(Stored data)
## BEGIN
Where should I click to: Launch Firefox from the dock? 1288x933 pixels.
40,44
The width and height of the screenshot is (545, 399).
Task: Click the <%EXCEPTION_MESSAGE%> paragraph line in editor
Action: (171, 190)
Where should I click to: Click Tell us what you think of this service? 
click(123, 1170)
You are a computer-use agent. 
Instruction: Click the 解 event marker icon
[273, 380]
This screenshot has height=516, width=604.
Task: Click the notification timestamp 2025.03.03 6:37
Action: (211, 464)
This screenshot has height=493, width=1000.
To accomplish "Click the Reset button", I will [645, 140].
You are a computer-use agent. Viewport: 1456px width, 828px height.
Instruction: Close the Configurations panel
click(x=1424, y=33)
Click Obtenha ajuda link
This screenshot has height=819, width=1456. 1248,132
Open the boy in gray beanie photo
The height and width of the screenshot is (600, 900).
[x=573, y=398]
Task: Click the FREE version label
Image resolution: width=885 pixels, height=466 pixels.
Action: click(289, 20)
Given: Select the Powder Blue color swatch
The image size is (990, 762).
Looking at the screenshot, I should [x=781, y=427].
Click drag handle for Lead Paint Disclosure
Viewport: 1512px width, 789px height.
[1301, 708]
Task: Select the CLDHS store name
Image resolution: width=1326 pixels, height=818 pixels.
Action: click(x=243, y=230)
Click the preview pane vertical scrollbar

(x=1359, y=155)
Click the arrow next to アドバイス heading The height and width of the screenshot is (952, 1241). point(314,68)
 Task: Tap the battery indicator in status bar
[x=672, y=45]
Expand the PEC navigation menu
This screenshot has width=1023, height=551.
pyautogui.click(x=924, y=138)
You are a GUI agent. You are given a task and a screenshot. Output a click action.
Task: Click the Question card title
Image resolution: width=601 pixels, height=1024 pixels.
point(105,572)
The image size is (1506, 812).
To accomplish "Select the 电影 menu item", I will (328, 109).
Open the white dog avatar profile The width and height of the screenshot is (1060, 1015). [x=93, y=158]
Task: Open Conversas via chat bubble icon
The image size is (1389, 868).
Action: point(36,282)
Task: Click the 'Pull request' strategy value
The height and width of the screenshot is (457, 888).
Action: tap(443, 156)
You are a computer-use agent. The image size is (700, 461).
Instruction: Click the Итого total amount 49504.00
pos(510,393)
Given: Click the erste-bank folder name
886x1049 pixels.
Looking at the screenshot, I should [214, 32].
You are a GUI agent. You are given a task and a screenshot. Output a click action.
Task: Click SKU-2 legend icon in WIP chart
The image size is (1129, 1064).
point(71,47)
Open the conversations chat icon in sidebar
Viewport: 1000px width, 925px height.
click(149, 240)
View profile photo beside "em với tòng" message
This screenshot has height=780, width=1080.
## END
Copy the records above verbatim, starting at the line that contains "Task: Click the 'Pull request' strategy value" and ending after the line that contains "click(149, 240)".

Task: Click the 'Pull request' strategy value
The height and width of the screenshot is (457, 888).
Action: tap(443, 156)
You are a computer-use agent. The image size is (700, 461).
Instruction: Click the Итого total amount 49504.00
pos(510,393)
Given: Click the erste-bank folder name
886x1049 pixels.
Looking at the screenshot, I should [214, 32].
You are a GUI agent. You are given a task and a screenshot. Output a click action.
Task: Click SKU-2 legend icon in WIP chart
The image size is (1129, 1064).
point(71,47)
Open the conversations chat icon in sidebar
Viewport: 1000px width, 925px height.
click(149, 240)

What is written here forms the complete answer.